Member of the Arizona Senate from the Pinal County district
- In office January 1925 – December 1926
- Preceded by: Charles E. MacMillin
- Succeeded by: Thomas N. Wills

Member of the Arizona House of Representatives from the Pinal County district
- In office January 1923 – December 1924

Personal details
- Born: August 21, 1879 Crenshaw County, Alabama
- Died: May 2, 1946 (aged 66)
- Party: Democratic
- Spouse: Minnie Longley
- Children: Victor, Dallas, Thomas E., and Juanita
- Profession: Politician

= A. T. Kilcrease =

American politician

Andrew Thomas Kilcrease (1879–1946) was an American politician from Arizona. He served a single term in the Arizona State Senate during the 7th Arizona State Legislature, holding the seat from Pinal County, after having served in Arizona's lower house during the previous session. He had a background in education, and served at different times as Casa Grande's city clerk and postmaster.

==Biography==

Kilcrease was born on August 21, 1879, in Crenshaw County, Alabama. He was hired to become principal of the Central School in Casa Grande, Arizona in 1917. He was moving from Bowie, Texas, and was late in arriving, delaying the opening of school by one week, before an acting principal was named until his arrival. He married Minnie Longley of Archer City, Texas on May 26, 1901. The couple had three sons, Victor, Dallas, and Thomas E., and one daughter, Juanita. In 1919 he resigned as principal of the school, and was appointed the city clerk for Casa Grande.

In 1922 he ran unopposed in the primary for one of the two seats to the Arizona House of Representatives in Pinal County. He defeated Republican A. V. Read in November's general election. In 1924 he ran unopposed in the Democrat primary for the single seat from Pinal County for the Arizona State Senate, and defeated Republican George Hall in the general election in November. He did not run for re-election in 1926.
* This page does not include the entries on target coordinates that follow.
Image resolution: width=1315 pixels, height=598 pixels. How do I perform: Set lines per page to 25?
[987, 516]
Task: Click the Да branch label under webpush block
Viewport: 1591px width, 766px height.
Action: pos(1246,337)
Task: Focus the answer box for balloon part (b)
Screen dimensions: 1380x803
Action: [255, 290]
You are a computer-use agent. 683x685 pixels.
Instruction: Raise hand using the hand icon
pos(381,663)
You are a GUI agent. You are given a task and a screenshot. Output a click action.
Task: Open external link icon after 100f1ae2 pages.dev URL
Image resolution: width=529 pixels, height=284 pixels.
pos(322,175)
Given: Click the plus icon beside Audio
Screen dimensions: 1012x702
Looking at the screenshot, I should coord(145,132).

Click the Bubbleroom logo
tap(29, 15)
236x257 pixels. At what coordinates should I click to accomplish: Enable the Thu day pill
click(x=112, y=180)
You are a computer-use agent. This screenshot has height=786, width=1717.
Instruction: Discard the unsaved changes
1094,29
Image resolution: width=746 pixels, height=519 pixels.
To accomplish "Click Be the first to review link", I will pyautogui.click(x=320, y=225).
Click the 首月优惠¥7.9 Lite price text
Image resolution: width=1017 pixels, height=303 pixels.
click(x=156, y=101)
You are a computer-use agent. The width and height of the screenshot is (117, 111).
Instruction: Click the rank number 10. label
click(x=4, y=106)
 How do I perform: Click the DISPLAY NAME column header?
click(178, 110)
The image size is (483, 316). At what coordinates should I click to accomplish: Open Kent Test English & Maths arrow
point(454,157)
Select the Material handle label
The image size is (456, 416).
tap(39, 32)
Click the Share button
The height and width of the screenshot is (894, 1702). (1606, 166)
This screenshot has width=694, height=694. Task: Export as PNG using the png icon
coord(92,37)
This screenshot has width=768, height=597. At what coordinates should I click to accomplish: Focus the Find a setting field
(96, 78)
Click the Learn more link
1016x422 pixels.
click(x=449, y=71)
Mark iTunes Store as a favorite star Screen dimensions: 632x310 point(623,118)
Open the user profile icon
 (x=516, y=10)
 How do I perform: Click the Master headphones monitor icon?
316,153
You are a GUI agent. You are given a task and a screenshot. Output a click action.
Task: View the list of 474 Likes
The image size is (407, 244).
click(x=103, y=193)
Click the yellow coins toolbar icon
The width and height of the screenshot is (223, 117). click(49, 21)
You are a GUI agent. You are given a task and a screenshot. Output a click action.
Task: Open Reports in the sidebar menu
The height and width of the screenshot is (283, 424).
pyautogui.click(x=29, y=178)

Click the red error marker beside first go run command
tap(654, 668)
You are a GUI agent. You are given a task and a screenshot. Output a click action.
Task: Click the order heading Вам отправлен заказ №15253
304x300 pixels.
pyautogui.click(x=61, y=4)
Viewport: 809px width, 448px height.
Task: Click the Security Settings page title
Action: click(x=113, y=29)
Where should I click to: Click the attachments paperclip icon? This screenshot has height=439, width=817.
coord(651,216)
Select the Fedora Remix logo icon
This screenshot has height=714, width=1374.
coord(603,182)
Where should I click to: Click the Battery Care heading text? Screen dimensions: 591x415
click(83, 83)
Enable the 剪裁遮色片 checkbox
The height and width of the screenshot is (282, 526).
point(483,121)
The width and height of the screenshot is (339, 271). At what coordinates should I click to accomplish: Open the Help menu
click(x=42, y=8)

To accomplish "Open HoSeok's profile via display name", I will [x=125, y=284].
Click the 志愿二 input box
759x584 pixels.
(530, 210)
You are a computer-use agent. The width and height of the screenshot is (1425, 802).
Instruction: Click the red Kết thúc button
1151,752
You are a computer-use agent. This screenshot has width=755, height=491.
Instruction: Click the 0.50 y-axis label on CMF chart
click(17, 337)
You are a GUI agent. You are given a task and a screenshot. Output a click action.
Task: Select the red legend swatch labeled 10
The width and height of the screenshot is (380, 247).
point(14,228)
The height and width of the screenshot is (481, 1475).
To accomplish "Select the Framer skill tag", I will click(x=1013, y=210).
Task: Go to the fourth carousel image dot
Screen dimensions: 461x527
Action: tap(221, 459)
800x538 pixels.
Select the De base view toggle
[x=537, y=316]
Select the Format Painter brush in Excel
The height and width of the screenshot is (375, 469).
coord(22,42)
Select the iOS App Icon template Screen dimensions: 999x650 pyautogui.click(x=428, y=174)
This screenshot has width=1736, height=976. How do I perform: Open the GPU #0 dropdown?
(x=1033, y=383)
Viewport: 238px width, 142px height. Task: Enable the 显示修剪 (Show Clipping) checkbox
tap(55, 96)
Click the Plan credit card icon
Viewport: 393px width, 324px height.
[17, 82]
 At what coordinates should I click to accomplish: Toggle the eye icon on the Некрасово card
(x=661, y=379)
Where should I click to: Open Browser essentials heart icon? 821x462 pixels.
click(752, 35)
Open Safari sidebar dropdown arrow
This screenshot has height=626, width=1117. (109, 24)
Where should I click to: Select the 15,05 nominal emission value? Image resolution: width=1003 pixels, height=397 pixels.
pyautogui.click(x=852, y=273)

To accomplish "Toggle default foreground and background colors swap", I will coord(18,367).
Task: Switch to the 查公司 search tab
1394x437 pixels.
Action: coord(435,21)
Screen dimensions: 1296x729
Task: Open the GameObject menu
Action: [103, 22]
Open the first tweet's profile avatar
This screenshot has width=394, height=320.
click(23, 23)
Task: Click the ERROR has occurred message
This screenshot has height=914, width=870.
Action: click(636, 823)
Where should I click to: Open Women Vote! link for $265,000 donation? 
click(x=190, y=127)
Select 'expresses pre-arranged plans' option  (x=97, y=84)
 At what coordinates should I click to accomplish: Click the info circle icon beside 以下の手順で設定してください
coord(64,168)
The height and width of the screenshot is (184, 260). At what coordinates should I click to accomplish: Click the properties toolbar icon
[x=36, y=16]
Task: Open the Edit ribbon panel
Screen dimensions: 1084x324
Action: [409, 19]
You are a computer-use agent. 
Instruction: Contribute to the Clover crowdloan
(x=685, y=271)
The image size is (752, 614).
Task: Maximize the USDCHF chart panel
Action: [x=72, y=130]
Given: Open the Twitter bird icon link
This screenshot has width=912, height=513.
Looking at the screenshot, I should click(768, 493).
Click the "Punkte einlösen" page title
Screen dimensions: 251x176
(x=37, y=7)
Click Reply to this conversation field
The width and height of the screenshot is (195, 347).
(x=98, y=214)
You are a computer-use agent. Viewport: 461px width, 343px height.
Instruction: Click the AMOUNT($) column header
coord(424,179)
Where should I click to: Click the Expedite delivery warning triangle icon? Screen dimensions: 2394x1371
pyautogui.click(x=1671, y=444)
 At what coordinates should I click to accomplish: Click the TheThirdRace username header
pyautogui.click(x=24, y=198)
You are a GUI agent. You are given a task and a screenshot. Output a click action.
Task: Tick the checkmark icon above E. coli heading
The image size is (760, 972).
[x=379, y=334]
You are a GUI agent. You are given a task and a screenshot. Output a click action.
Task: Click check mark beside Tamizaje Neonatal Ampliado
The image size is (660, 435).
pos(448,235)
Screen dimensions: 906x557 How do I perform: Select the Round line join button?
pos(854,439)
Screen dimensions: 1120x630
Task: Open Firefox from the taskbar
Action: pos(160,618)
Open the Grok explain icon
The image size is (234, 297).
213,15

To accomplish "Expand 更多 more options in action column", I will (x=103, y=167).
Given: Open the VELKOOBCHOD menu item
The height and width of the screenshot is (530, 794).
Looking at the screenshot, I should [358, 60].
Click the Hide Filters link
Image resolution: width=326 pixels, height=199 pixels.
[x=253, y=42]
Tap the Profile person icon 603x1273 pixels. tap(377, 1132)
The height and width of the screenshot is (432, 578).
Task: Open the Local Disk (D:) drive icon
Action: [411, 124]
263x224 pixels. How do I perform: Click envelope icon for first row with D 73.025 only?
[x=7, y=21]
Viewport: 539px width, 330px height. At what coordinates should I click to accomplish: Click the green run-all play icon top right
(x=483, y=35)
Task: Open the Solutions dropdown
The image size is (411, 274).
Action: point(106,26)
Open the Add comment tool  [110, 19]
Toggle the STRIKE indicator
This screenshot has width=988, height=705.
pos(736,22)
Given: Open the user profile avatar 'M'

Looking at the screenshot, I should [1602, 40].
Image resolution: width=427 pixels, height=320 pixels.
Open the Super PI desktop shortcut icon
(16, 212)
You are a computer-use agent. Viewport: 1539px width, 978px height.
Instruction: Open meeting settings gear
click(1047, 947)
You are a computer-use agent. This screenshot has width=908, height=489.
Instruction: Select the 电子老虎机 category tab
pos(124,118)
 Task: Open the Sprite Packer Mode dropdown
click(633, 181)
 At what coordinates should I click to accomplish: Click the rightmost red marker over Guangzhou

He owned and operated the Casa Grande Steam Laundry for years, and became the Casa Grande postmaster in 1933, serving until 1938. Kilcrease moved to Iowa Park, Texas in 1938, where they had a small ranch, before moving back to Casa Grande in 1941, where they remained the rest of their lives. Kilcrease died on May 2, 1946, in Casa Grande, Arizona, after a long illness.